Hugo escribió esto en el exilio, expulsado de Francia por oponerse a Napoleón III. No era un observador distante: estaba del lado de los que perdían. Y se nota.
Por un lado está Fantine, que trabaja, se humilla, se destruye —vende el pelo, los dientes— para mantener a una hija que ni siquiera tiene cerca. La nena, Cosette, está en manos de los Thénardier, que la explotan, la maltratan y cobran. El contraste no puede ser más brutal: una madre que da todo desde lejos; otros que tienen a la nena y no le dan nada.
Después de salir de la cárcel, con esa condena que parece haber sido dictada por el Indio Solari cuando dijo que “si esta cárcel sigue así, todo preso es político”, Valjean cuida a Cosette y protege a los más vulnerables. Pero no hay manera de borrar la injusticia; se puede influir, atenuar, pero hacerla desaparecer no es un acto individual.

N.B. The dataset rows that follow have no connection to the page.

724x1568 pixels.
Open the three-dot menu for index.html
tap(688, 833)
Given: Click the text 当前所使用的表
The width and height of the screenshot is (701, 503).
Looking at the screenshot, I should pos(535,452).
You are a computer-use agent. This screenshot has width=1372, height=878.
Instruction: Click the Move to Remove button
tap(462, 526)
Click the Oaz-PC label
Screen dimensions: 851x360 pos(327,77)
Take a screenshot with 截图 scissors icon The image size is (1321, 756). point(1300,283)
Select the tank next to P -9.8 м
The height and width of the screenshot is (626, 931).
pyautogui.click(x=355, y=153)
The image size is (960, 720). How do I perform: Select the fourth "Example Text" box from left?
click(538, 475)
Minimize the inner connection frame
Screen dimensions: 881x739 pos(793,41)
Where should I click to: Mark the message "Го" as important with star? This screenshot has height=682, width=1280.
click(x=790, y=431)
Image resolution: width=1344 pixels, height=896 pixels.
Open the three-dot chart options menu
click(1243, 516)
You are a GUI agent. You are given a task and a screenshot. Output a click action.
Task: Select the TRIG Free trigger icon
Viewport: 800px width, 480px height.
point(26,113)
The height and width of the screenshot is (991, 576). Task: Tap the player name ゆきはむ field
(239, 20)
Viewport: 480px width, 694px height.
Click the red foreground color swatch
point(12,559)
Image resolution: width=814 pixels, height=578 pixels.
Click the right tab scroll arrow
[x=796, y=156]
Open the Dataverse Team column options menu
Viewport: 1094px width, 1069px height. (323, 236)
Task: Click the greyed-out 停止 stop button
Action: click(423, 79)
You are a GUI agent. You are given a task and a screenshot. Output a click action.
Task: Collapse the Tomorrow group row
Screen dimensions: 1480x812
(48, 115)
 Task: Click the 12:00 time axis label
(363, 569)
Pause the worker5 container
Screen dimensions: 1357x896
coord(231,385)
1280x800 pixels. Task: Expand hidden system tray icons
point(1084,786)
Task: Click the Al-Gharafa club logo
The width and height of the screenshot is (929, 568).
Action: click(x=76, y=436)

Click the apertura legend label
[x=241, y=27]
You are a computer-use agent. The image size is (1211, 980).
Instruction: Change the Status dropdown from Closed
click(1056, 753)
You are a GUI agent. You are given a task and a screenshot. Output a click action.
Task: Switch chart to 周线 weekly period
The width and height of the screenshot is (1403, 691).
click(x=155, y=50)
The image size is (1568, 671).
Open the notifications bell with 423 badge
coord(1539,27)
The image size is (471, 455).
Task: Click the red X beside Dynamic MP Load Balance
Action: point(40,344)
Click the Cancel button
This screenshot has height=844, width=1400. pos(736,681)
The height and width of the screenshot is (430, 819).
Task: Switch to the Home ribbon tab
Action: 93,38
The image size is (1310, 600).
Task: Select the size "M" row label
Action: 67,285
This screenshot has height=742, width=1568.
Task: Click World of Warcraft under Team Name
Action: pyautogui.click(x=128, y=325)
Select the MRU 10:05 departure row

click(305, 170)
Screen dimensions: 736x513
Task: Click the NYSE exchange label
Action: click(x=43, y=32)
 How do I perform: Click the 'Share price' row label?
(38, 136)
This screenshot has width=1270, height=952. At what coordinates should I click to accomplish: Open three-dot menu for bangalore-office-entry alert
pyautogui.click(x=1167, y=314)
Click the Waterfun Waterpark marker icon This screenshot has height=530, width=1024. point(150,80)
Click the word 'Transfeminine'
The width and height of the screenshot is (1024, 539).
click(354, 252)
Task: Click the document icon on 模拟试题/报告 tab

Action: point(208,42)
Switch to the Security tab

Según contó el escritor chaqueño Mempo Giardinelli, “el agudo y profundo escritor que fue Víctor Hugo se inspiró en la vida de un delincuente redimido —Monsieur Vidocq—, quien tras estar en prisión por un robo menor acabó siendo fundador y director de la Policía Francesa, la Sureté. Semejante paradoja despertó el talento del gran narrador que resultó Víctor Hugo al crear la trama y los protagonistas de su extraordinaria e inmortal novela”.
Los miserables es un clásico, es decir, un libro que se lee a través de las generaciones. ¿Por qué? No hace falta que yo lo diga, creo.